Recall that {X,Y} = {0,3} by assumption. So, regardless of B = 1 or 5, we cannot match ✅「⟦1,5⟧ ∋ 2,3」. This shows a contradiction.
------------------------------
Our claim in (5) is thus verified.
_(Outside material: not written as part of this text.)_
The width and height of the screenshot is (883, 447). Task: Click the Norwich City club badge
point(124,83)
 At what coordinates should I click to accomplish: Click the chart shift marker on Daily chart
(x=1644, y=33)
It means that we have
┌───┬───┬───┬───┬───┬───┬───┐
│6th│5th│4th│3rd│2nd│1st│0th│
╞═══╪═══╪═══╪═══╪═══╪═══╪═══╡
│ │ │ X │ 6 │ Y │ │ │
└───┴───┴───┴───┴───┴───┴───┘
where {X,Y} = {1,2}. Combining this with ✅「⟦1,5⟧ ∋ 2,3」, there are two possibilities:
┌───┬───┬───┬───┬───┬───┬───┐
│6th│5th│*4 │3rd│*2 │1st│0th│
╞═══╪═══╪═══╪═══╪═══╪═══╪═══╡
(6) │ │ │ 1 │ 6 │ 2 │ 3 │ 5 │
├───┼───┼───┼───┼───┼───┼───┤
(7) │ 5 │ 3 │ 2 │ 6 │ 1 │ │ │
└───┴───┴───┴───┴───┴───┴───┘
--- Idle ---
┌───┬───┬───┬───┬───┬───┬───┐
│ │ │ │ │ 0 │ 4 │ │
└───┴───┴───┴───┴───┴───┴───┘
We cannot match ✅「6th → a, 1st → b, a+b=1+4n」 if case (6) holds. So case (7) holds instead. In view of ⛔「1st → 4」, we finish by ⟨5326104⟩.
Q.E.D.
#125034_v2.2